O episódio que resultou no afastamento de Estevão da Academia desvela impressões sobre o grau da punição sofrido pelo artista. Em 1879, a Gazeta da Noite, ao divulgar o resultado do certame daquele ano, põe em xeque a comissão julgadora ao preterir o trabalho de Estevão para outro candidato mais jovem. Justificativa: a expectativa de que Estevão pudesse entregar um trabalho condizente aos anos de experiência. A autobiografia de Antonio Parreiras “História de um pintor contada por ele mesmo ”retoma o fato, destacando o clima de estupefação entre os colegas, que dava certa a vitória de Estevão e a revolta do próprio com o veredito. “[...] seus olhos encheram de lágrimas. Recuou e foi ficar atrás de todos. O nome de Estevão ecoou na sala. Calmo, passou entre nós, a passos lentos e atravessou o salão. Aproximou-se do estrado onde estava o Imperador ergueu arrogantemente a cabeça e gritou: ‘Recuso!’. Segundo o colunista da Gazeta, a empatia velada do imperador pelo gesto do pintor não arrefeceu as medidas “corretivas”. A contestação rendeu a Estevão a suspensão por um ano com base no artigo 155 do edital que, entre outras disposições, previa danos materiais e morais, a exemplo da destruição de quadros, telas ou atos de injuria, sob pena de 3 meses a 2 anos de prisão ou afastamento do curso, conforme noticiado em 26 de fevereiro de 1880.

REGISTROS DE DADOS:
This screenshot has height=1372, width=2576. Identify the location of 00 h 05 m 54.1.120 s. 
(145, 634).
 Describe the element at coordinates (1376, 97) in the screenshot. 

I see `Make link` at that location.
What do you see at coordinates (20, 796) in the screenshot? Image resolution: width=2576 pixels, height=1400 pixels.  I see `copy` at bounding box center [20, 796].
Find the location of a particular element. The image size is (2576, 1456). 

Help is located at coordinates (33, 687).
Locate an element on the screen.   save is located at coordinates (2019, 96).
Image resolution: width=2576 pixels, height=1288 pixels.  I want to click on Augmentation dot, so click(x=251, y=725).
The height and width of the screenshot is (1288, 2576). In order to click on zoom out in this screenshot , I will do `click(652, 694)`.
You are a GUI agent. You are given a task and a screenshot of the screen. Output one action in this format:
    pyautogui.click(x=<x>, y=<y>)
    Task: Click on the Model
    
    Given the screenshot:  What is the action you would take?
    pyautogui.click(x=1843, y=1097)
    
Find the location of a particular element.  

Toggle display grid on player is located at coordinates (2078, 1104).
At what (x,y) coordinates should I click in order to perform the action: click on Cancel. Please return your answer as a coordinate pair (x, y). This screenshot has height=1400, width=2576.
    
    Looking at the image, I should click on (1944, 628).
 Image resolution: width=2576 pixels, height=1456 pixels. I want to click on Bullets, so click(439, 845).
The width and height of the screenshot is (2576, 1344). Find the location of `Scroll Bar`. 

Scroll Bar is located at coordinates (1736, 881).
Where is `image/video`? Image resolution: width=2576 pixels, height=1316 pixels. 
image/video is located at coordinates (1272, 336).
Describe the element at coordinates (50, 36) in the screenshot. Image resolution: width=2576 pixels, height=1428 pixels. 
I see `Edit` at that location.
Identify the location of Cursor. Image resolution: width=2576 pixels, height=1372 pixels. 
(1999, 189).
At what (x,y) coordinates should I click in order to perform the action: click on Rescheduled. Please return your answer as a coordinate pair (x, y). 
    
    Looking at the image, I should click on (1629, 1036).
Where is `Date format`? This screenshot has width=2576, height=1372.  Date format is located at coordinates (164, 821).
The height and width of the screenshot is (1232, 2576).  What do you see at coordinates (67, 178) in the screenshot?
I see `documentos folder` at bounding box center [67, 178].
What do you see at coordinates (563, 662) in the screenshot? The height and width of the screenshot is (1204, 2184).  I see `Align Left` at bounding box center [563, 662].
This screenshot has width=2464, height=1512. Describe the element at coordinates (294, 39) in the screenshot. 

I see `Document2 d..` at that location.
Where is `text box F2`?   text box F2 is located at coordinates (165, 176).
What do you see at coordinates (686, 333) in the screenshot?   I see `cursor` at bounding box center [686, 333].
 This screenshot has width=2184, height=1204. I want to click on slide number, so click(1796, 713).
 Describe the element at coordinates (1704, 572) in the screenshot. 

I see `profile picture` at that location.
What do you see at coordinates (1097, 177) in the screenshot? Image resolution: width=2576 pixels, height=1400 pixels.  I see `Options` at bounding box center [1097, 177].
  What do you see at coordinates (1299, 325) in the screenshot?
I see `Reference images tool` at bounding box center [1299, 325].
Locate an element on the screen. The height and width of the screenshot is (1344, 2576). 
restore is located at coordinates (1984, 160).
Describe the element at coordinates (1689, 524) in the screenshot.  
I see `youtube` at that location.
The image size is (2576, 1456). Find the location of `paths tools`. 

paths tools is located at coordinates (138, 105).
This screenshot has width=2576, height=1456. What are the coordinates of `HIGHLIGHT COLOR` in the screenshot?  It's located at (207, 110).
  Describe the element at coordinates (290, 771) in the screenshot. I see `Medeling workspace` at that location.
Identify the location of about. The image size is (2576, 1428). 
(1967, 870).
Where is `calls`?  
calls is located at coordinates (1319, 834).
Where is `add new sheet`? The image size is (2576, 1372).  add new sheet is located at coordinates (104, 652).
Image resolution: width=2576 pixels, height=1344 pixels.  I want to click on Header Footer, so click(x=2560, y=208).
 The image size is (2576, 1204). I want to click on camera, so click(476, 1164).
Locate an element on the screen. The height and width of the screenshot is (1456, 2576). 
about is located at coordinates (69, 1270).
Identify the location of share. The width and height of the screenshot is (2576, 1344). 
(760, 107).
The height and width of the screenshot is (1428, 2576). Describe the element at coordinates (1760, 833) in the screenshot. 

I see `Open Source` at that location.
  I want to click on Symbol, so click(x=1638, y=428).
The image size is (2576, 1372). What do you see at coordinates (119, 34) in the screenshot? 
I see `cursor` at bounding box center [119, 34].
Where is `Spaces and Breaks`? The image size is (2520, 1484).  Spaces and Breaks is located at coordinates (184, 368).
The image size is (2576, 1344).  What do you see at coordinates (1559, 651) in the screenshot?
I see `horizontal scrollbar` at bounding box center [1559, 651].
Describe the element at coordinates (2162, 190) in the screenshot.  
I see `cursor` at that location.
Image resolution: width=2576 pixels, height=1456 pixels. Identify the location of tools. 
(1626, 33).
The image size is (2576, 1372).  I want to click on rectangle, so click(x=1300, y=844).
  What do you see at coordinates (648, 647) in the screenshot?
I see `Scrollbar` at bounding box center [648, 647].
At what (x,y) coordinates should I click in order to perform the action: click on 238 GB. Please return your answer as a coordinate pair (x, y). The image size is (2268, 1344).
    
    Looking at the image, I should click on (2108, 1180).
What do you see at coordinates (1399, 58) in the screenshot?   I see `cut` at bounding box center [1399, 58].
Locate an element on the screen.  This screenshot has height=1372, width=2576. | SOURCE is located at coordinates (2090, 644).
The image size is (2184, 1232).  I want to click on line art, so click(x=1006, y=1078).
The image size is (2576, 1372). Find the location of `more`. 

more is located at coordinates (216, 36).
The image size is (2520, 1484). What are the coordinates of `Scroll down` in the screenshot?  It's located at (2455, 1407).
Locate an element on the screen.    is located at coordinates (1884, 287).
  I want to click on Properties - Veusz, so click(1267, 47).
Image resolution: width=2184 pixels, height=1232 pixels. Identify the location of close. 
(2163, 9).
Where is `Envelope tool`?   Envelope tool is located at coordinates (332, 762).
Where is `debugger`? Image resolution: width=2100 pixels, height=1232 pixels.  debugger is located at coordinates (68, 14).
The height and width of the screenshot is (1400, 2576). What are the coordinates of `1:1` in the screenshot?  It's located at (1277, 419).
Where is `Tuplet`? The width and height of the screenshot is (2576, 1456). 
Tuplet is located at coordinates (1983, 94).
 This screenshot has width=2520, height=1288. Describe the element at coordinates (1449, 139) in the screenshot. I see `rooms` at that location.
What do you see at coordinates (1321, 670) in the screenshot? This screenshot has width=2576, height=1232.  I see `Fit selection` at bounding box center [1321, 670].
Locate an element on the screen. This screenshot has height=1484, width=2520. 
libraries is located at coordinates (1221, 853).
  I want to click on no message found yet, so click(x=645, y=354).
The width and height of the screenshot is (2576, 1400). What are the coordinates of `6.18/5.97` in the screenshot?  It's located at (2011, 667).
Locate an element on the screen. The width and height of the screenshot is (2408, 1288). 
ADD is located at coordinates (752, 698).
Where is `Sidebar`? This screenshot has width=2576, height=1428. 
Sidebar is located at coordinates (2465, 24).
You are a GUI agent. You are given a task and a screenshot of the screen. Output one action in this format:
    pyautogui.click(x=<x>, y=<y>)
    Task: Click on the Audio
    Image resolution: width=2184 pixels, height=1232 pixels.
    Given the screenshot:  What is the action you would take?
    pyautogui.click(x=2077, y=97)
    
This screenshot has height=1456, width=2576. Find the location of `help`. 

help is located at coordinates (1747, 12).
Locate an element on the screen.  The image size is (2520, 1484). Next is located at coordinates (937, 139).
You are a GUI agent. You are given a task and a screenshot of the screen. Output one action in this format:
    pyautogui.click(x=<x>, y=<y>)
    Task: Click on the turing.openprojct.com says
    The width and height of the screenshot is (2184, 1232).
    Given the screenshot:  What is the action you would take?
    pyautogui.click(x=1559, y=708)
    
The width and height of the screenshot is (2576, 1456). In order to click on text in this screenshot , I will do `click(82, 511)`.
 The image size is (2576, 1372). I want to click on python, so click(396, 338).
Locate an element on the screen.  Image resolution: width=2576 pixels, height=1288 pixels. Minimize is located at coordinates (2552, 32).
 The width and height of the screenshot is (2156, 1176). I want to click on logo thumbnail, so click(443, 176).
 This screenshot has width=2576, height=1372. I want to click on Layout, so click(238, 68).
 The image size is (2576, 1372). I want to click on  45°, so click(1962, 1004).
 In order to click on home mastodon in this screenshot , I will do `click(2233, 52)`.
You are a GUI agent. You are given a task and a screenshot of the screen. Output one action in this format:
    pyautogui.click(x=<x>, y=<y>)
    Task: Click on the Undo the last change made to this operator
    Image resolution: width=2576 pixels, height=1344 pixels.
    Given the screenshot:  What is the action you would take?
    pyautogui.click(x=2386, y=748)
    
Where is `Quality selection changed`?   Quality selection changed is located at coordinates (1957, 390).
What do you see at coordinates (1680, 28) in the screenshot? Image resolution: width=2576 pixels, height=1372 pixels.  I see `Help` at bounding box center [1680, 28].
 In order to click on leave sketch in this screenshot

INSTRUÇÕES DO EXERCÍCIO:
1. Indique se cada afirmação abaixo está de acordo com o texto sobre o afastamento de Estevão da Academia, respondendo sim ou não e citando literalmente as palavras do texto que o comprovam. (a) A Gazeta da Noite divulgou o resultado do certame de 1879. (b) Estevão foi suspenso por dois anos. (c) O trabalho de Estevão foi preterido em favor de um candidato mais velho.
2. Prossiga o texto sobre o afastamento de Estevão da Academia, começando logo após sua última frase.
Os registros constituem material à parte, independente do texto fornecido.

RESPOSTAS DO EXERCÍCIO:
1.
(a) Sim: “Em 1879, a Gazeta da Noite, ao divulgar o resultado do certame daquele ano”.
(b) Não: “A contestação rendeu a Estevão a suspensão por um ano”.
(c) Não: “preterir o trabalho de Estevão para outro candidato mais jovem”.

2.
O enquadramento de Estevão como artista de naturezas mortas, prática considerada menor, se comparada a produção de cenas históricas e a pouca procura pelos seus serviços de retratista, fato justificado por outro polêmico episódio no qual Estevão teria humilhado publicamente um importante comendador teria contribuído para uma posição menos privilegiada. Nada que o impedisse de exercer outras funções como professor de desenhos e ornatos do Liceu de Artes Ofícios, de pertencer a Sociedade dos Artistas Brasileiros ou tornar-se conselheiro da Sociedade Beneficente dos Artistas do Arsenal da Marinha da Corte.

Os percalços pelos quais Estevão passou poderiam ser justificados pelo seu temperamento intempestivo ou mesmo por uma ambição desmedida, frustrada pelas resoluções da Academia, instituição por onde permaneceu por mais de uma década, mas da qual nunca chegou a lecionar. Contudo, os relatos de Antonio Parreiras, Duque Estrada e A. de Miranda nos informam sobre o determinismo racial que por vezes invalidava ou tolhia carreiras proeminentes. Nem mesmo a extensiva campanha de angariação de fundos comandada por José do Patrocínio para a conclusão dos estudos na Europa sensibilizou as principais autoridades. Estevão, assim como tantos outros, perdera mais essa oportunidade.

Em seu obituário, o jornalista A. de Miranda pela Revista Ilustrada, reconhecia os “problemas de cor” como característicos de um destino menos promissor. Segundo Miranda: “Preconceitos de raça afastaram-no do convívio social. Vivia só esquecido no atelier”. [...] Convencido da improficuidade da luta nesse terreno secundário para arte, Estevão abandonou-o minado pela dor de não ter nascido branco.”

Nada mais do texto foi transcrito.